Have you ever walked into a Future Shop to buy ink cartridges for your printer, only to be shocked by the astronomical price? That kind of sticker shock could happen to coffee, if Keurig and other makers of single-serve machines have their way.

Vermont-based Keurig Green Mountain is the latest to join the trend of locking down the gadgets so that they work only with proprietary “K-cup” pods. The Keurig 2.0 Brewing System, a $200 machine released in August, rejects capsules that don’t have a special code in their lids.

Suddenly these popular single-serve coffee machines are like the MP3 players of a decade ago: saddled with copy-restricting digital rights management software that puts them high on the list of potential gifts to avoid this holiday season.

Pod-based machines and the convenience they bring have exploded in popularity over the past few years, with about 40 per cent of Canadian households owning one, according to research firm NPD Group.

Competitors such as Bosch and its Tassimo brewer have similar technological restrictions, but Keurig’s addition is notable because of its dominant market share. The company controls more than 50 per cent of the Canadian market, according to tracking firm Euromonitor.

Previously, Keurig machines allowed cheaper, unlicensed third-party pods. Independent companies such as Ontario-based Club Coffee achieved some success as a result by selling less-expensive capsules.

But that success has come at a cost to Keurig, as third parties now account for about 15 per cent of pod sales – and that number is rising, the company says.

Still, the introduction of new DRM pods is also odd, given that Switzerland-based Nestle recently suffered court defeats in Europe for trying to discourage third-party pods in its Nespresso brewers.

In Canada, Keurig’s move has sparked a $600-million lawsuit and a complaint to the Competition Bureau from Club Coffee. A similar lawsuit has been launched in the United States by TreeHouse Foods. Keurig says the various challenges are without merit.

An online boycott has also popped up, as have YouTube videos explaining how to circumvent the technology.

For its part, the company says the new technology is beneficial to consumers because it guarantees them better coffee.

“We want customers who use the Keurig 2.0 system to have a quality experience that is exactly the same each and every time,” says Isabelle Pasquet-Geairon, vice-president of marketing at Keurig Canada. “Having this assurance is important for us.“ Stephane Glorieux, president of the company’s Canadian operations, reinforced that position in several recent interviews by suggesting that efforts to hack the new machines made them less useful.

“We strongly discourage people from using this approach,” he told the Financial Post. “You are getting away from the process of being simple and convenient.”

The arguments echo those of North American wireless providers, who have previously said cellphones need to be locked to their networks in order to work properly. Cellphone companies have also said competitors need to be shut out of the market for them to keep investing, a position Keurig has also taken.

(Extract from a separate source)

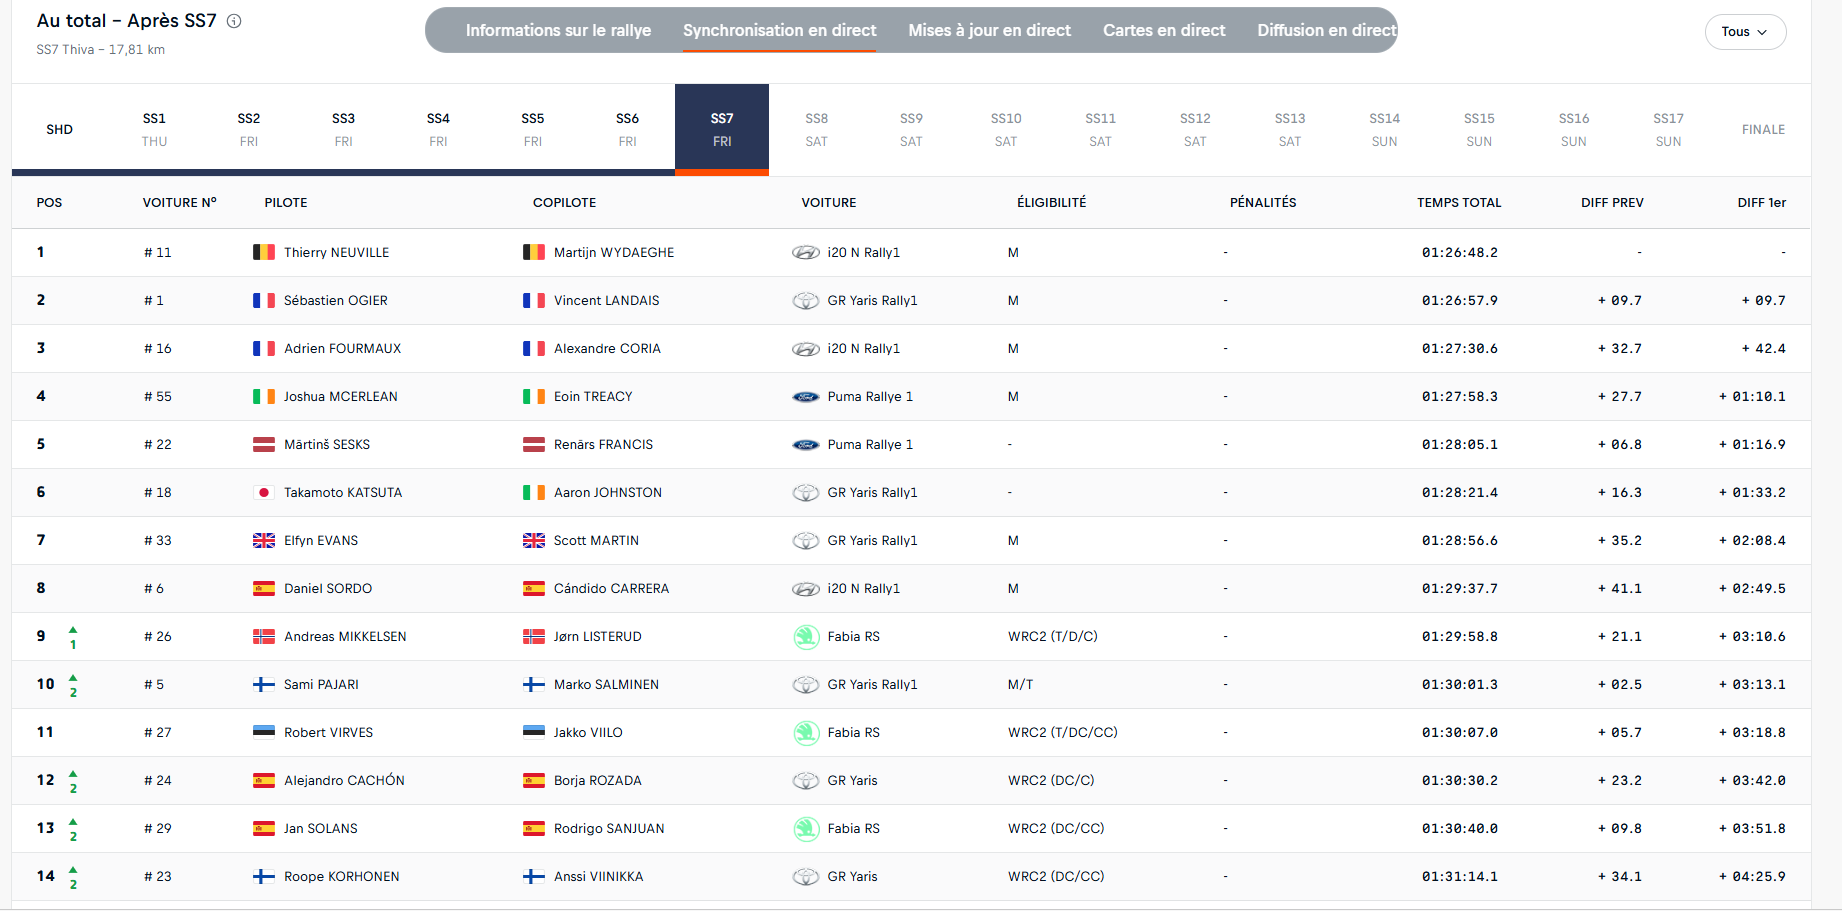
Task: Click the TEMPS TOTAL column header
Action: (x=1459, y=203)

That logic hasn’t turned out well for cellphone subscribers, with Canadians and Americans paying the highest bills in the industrialized world, according to the Bank of America Merrill Lynch Global Wireless Matrix. Regulators ultimately had to force wireless companies to unlock phones.

Let’s be real. The restrictions on the Keurig 2.0 machine aren’t about providing consumers with a better cup of coffee, but more about protecting the company’s share of the pod market. Keurig also makes money from brands that are officially licensed to make capsules, and nothing from third-party competitors.

The company announced price hikes of 9 per cent in August, around the same time it introduced its new locked-down machine, citing higher productions costs in raw materials, packaging, energy and transportation.

It’s the first increase in what is sure to be many, unless consumers vote with their wallets and prevent the emergence of a veritable locked-down coffee cabal.

Anyone who doesn’t think it can happen probably hasn’t tried to buy printer ink lately.

Correction: A previous version of this article said Keurig was headquartered in Massachusetts.